DIRECTIONS FOR THIS TASK:
Rename "GUI agent" to "screen assistant" in the stretch from the start of the rows through the line containing "This screenshot has", and give those lines again with nothing else changed.

PROVIDED MATERIAL:

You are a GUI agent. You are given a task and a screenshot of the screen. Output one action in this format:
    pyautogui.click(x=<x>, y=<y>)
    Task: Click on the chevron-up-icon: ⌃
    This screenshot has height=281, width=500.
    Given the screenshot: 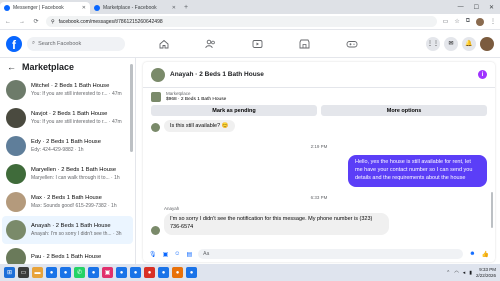 What is the action you would take?
    pyautogui.click(x=448, y=273)
    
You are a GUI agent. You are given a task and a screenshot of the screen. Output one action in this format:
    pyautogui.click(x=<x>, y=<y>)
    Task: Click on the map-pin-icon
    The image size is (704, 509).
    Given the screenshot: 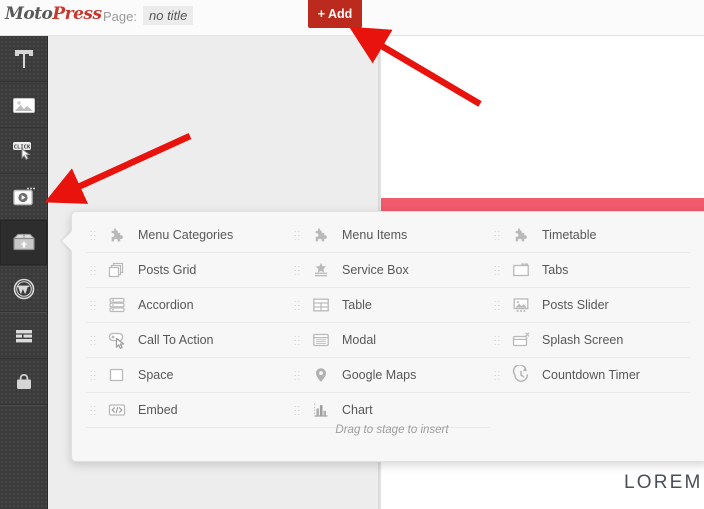 What is the action you would take?
    pyautogui.click(x=321, y=375)
    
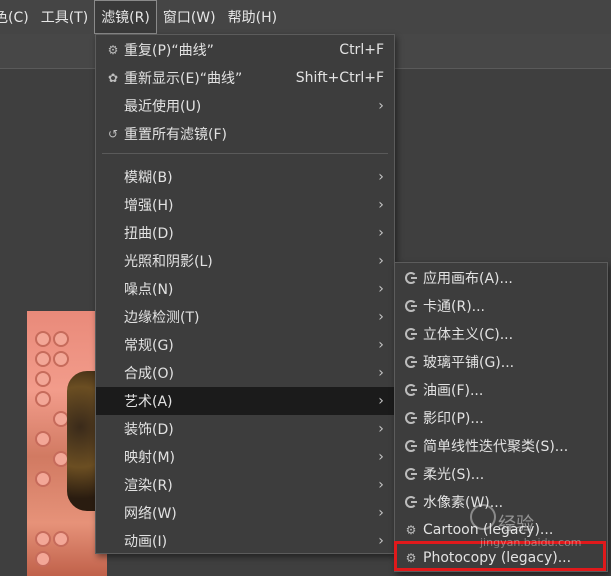 Image resolution: width=611 pixels, height=576 pixels. I want to click on menu-separator, so click(245, 154).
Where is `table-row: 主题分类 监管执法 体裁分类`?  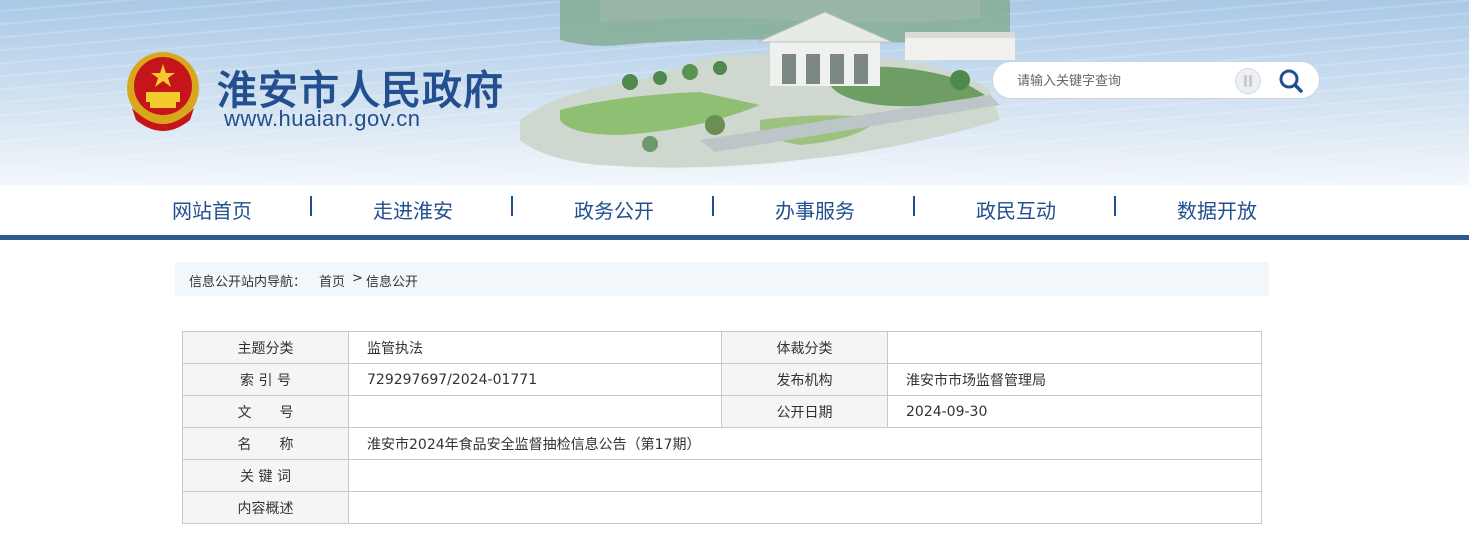 table-row: 主题分类 监管执法 体裁分类 is located at coordinates (722, 348).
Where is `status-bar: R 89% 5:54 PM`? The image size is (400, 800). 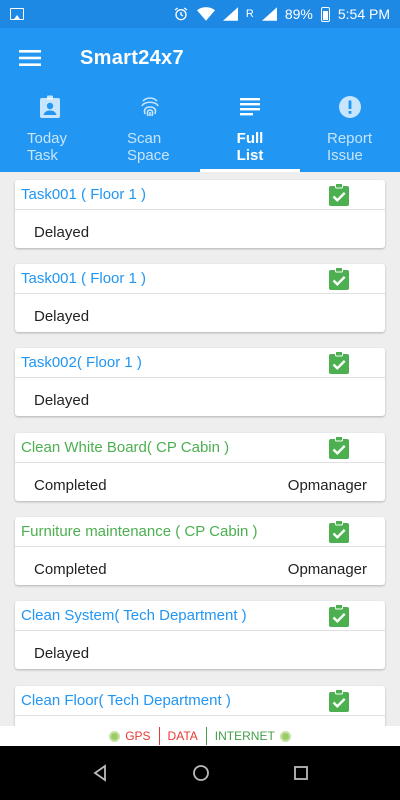
status-bar: R 89% 5:54 PM is located at coordinates (200, 14).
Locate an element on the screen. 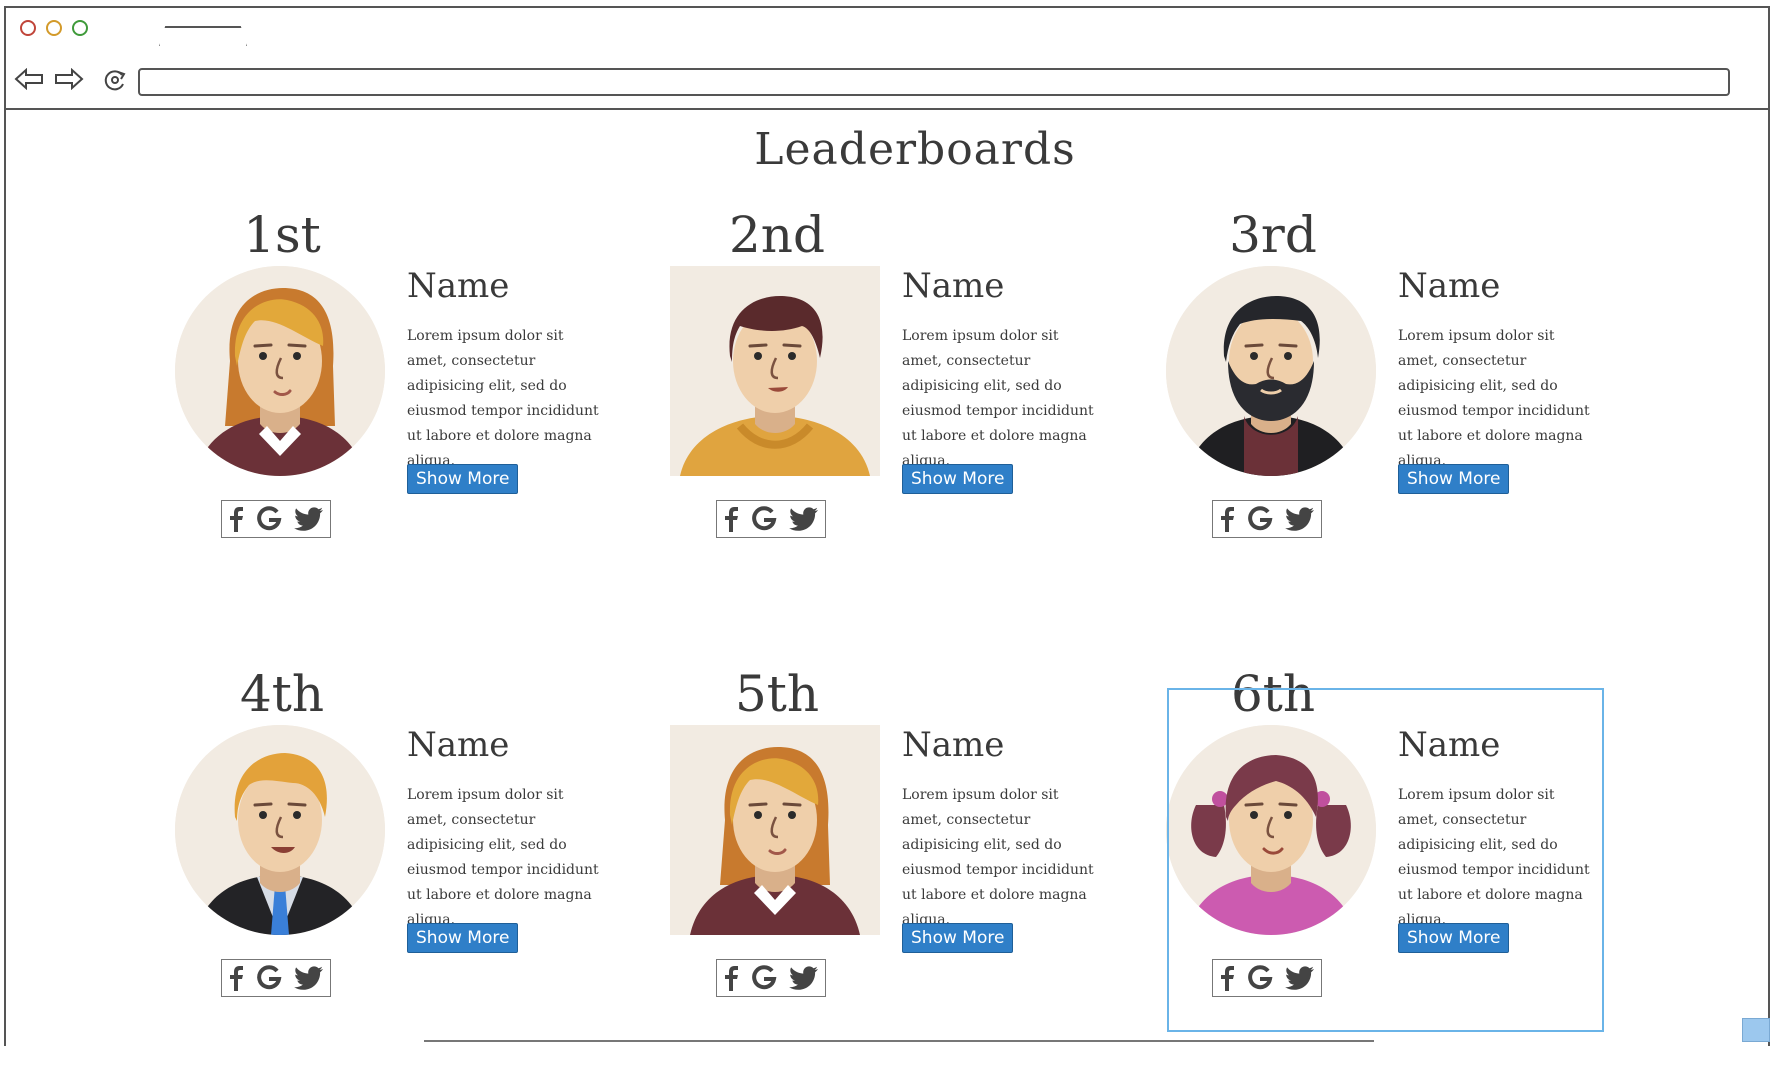  back-arrow-icon is located at coordinates (29, 79).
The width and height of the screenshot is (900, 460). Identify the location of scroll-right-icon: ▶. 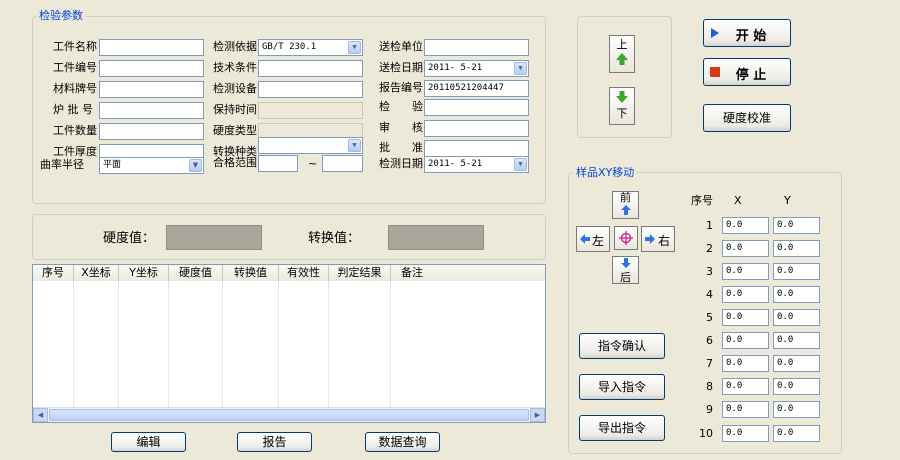
(538, 415).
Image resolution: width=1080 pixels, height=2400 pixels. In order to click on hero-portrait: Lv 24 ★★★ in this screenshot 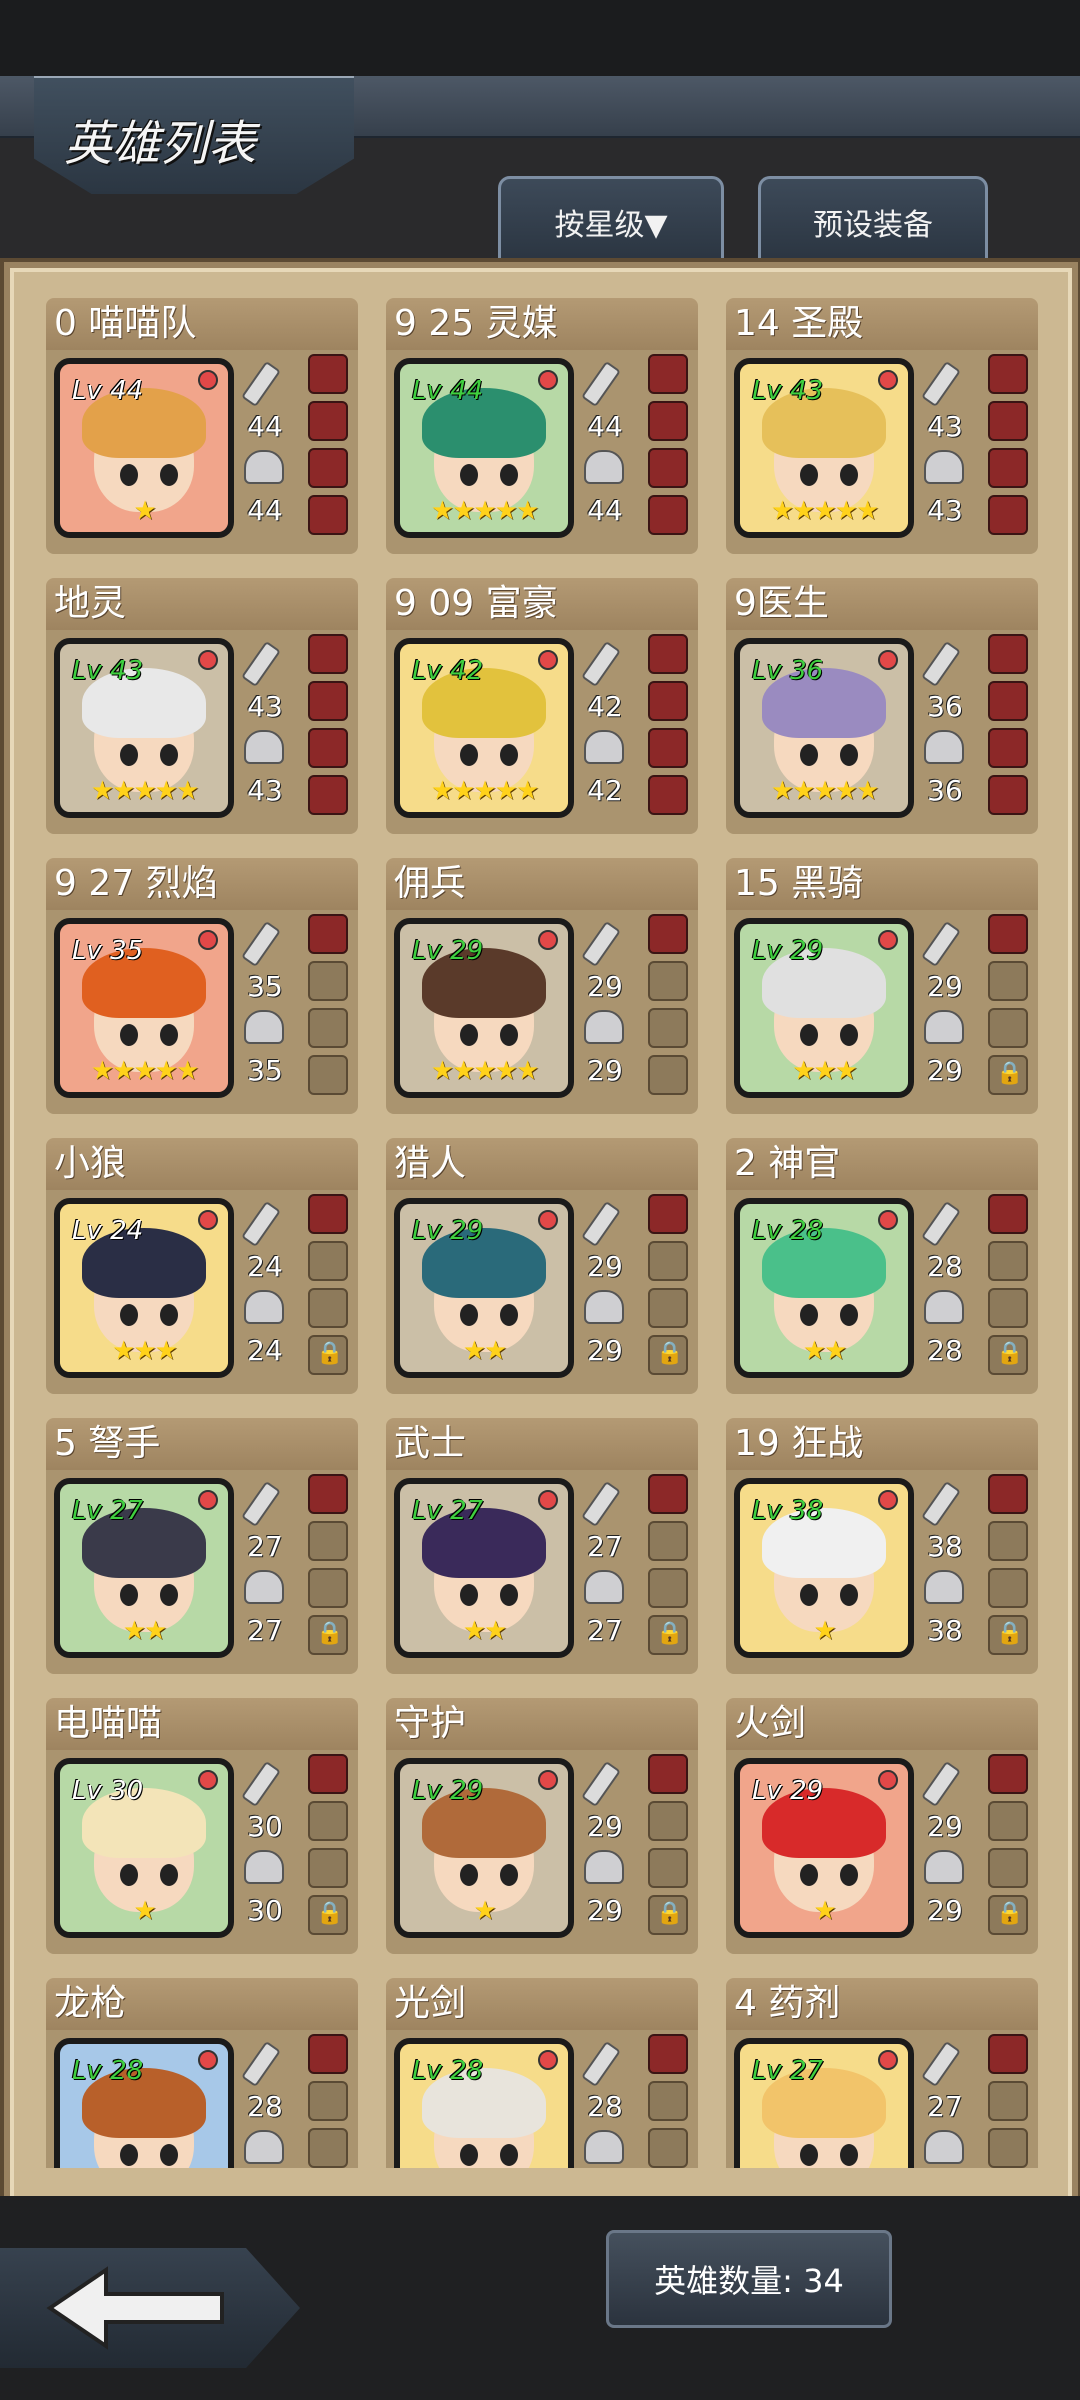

WRITTEN RESPONSE:
You are a screen assistant. You are given a task and a screenshot of the screen. Output one action in this format:
    pyautogui.click(x=<x>, y=<y>)
    Task: Click on the chevron-up-icon: ⌃
    This screenshot has height=281, width=500.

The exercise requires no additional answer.